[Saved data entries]
*** Begin section ***

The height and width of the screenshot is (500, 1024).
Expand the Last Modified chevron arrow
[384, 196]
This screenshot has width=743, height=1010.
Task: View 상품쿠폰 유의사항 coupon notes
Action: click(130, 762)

*** End section ***

◆ **AIM OF THE TASK**
Return all entries exactly.

◆ **TASK RESPONSE**
The height and width of the screenshot is (500, 1024).
Expand the Last Modified chevron arrow
[384, 196]
This screenshot has width=743, height=1010.
Task: View 상품쿠폰 유의사항 coupon notes
Action: click(130, 762)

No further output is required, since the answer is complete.